Finira-t-on un jour par voir s’élever le tant attendu projet d’agrandissement du PEPS? Les annonces à ce sujet se suivent et se ressemblent. L’argent sera bientôt dans la poste, ont répété les différents paliers de gouvernement impliqués dans le dossier. Du côté de l’administration lavalloise, on désespère d’attendre les premiers billets qui serviront à acheter les outils pour la très solonnelle première pelletée de terre.

En 2005, la direction de l’Université et du PEPS attendait impatiemment cette journée. Même qu’à l’époque, une fois que tous les partenaires avaient confirmé leur participation financière, on s’attendait à recevoir les qualifications canadiennes de natation pour les Jeux de Pékin. Pierre Lafontaine, grand manitou de Natation Canada, avait confirmé à Impact Campus qu’une fois le deuxième bassin construit, la tenue de l’événement à Québec était dans la poche. Pékin n’est plus qu’un souvenir, et les plans de la nouvelle piscine jaunissent sur les tablettes de l’oubli.

Tant et si bien que ce qui devait être un simple projet d’expansion, nécessaire pour l’Université et la ville de Québec, est devenu un enjeu électoral à l’échelle municipale, provinciale et fédérale. Jean Charest, lors de sa dernière campagne, avait promis sa réalisation. Lawrence Cannon, quelques jours avant le déclenchement des dernières élections fédérales, avait convoqué la presse pour confirmer l’enveloppe de 37,5 M$ accordée par son gouvernement pour que les travaux débutent. Monique Jérome-Forget, qui était à ses côtés, en faisait de même. Fort à parier que le sujet sera de nouveau abordé lorsque les prétendants à un siège à l’Assemblée nationale passeront par l’Université Laval.
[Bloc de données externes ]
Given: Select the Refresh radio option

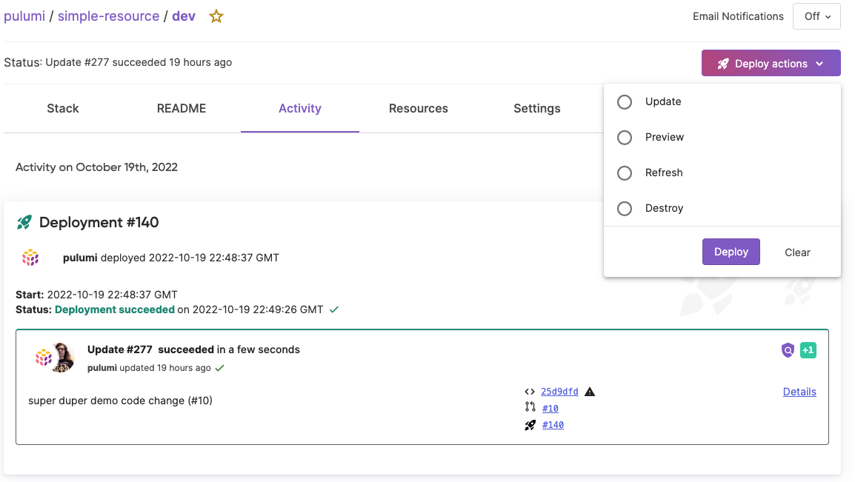Looking at the screenshot, I should 625,173.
Bien des promesses et des campagnes électorales plus tard, le recteur Denis Brière montre pour la première fois son inquiétude. C’est que la facture grimpe rapidement. Chaque mois de retard entraîne une hausse des coûts de l’ordre de 350 000 $. On parle aujourd’hui d’une construction de 85 M$, alors qu’il y a peine trois ans, les frais étaient estimés à 70 M$.

L’histoire devient plus compliquée lorsqu’on discute avec l’entourage du ministre fédéral des Transports et des Infrastructures, John Baird. C’est ce ministère qui possède l’enveloppe de tous les désirs lavallois, par le biais du programme Chantiers Canada. L’argent serait disponible. Seul bémol, ce n’est pas de l’argent sonnant. C’est-à-dire que le fédéral remboursera les dépenses «admissibles», jusqu’à concurrence de 37,5 M$. Donc, pas de fonds pour entreprendre la transformation des plans en complexe sportif. Québec dit, de son côté, qu’il ne reste que les modalités à discuter. Quelles modalités? L’argent est supposé être dans le compte de l’Université depuis belle lurette. Seule la ville de Québec semble avoir signé «officiellement» le document qui permettra à l’administration lavalloise de mettre la main sur une dizaine de millions de dollars. Pendant ce temps, Denis Brière ne demande que deux ou trois millions pour entreprendre les travaux. Qui sera le bon samaritain? Parions que nous aurons la réponse pendant la campagne électorale.